Die Staatsgalerie Stuttgart besitzt zwei Tafeln aus Pappelholz, die in der ersten Hälfte des 14. Jahrhunderts entstanden sind (Inv. 3100). Angeblich soll der Schwager Goethes, Johann Georg Schlosser, beide Tafeln aus Italien mitgebracht haben. Wahrscheinlich sind die Werke am Hof von Neapel im Umkreis des Königs Roberto (Robert von Anjou, gest. 1343) entstanden, der dort ab 1309 regierte. Die Werke werden als „Erbachsche Tafeln“ (früher „Erbach’sche Tafeln“) bezeichnet, da sie sich seit 1905 im Besitz von Adalbert Graf zu Erbach-Fürstenau (1862-1944) befanden, von dessen Nachfahren sie 1970 die Staatsgalerie erwarb.
Auf keinem anderen heute bekannten Werk des Trecento ist die Apokalypse in einer solchen Vielfalt der Motive, zudem auf eng begrenztem Raum, derart anspruchsvoll und detailliert dargestellt worden. Vor einer tiefblauen Lapislazulischicht (teures Ultramarin) heben sich, wie bei einer Bilderbibel, etwa 50 (nach anderer Zählung 44) einzelne Szenen aus der Apokalypse zeichenhaft ab, in „modo di miniatura“, wobei teilweise auch Gold und Silber aufgetragen wurde. Dadurch gewinnt die Darstellung etwas Transzendentes und lässt die Bildelemente wie Lichterscheinungen hervortreten.
Auf der obigen Tafel werden, auf einer grünen Wiese, die Toten von drei Trompetern zum Jüngsten Gericht geweckt. Links davon ist der letzte Angriff des heidnischen Heers unter Gog und Magog sowie die Stadt Babel zu sehen. Dieser Bildteil wurde in seiner Komposition später von der Hamilton Bibel (um 1350/60) kopiert. Rechts, auf der gegenüberliegenden Seite, ist das Neue Jerusalem zu entdecken. Nur dieses eine Bild der gesamten Serie ist überwiegend aus Gold gearbeitet, um das Überirdische der Himmelsstadt zu betonen. Darunter befindet sich eine Darstellung des Höllenfeuers, vor dem ein Drache die Gequälten ins Verderben zurückstößt. 
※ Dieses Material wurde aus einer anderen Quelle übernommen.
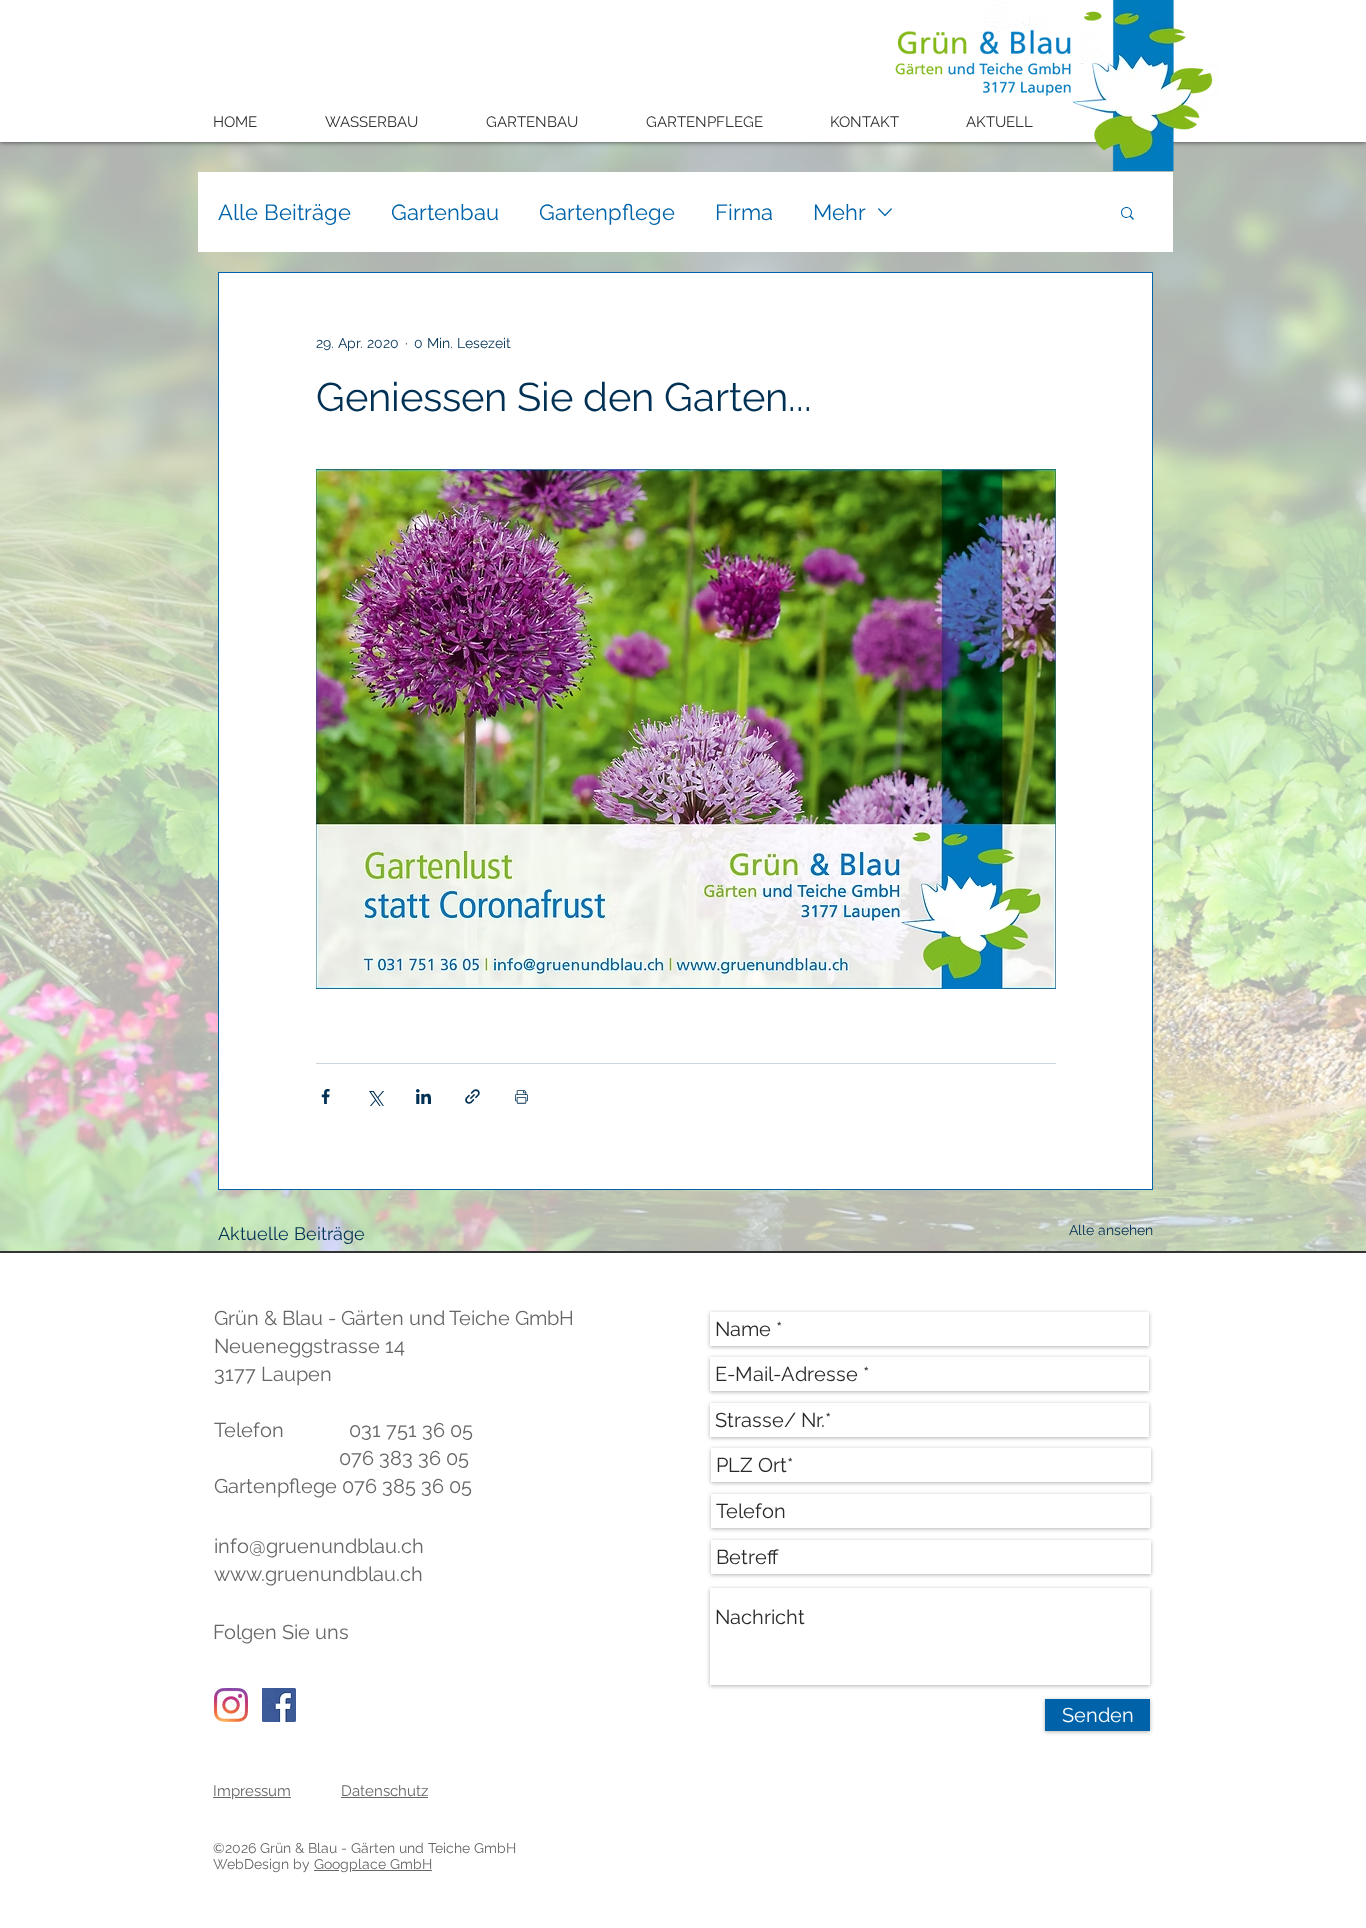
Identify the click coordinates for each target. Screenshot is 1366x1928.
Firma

Die Himmelspforte ist auf der anderen, ersten Tafel als kleines Detail am oberen Abschluss mittig zu finden. Hier öffnen sich zwei Flügel und machen einem Engel Platz, der mit der Posaune das Jüngste Gericht einläutet. Sterne deuten an, dass es sich nicht um eine Pforte in ein Wohnhaus, sondern um eine Himmelspforte handelt.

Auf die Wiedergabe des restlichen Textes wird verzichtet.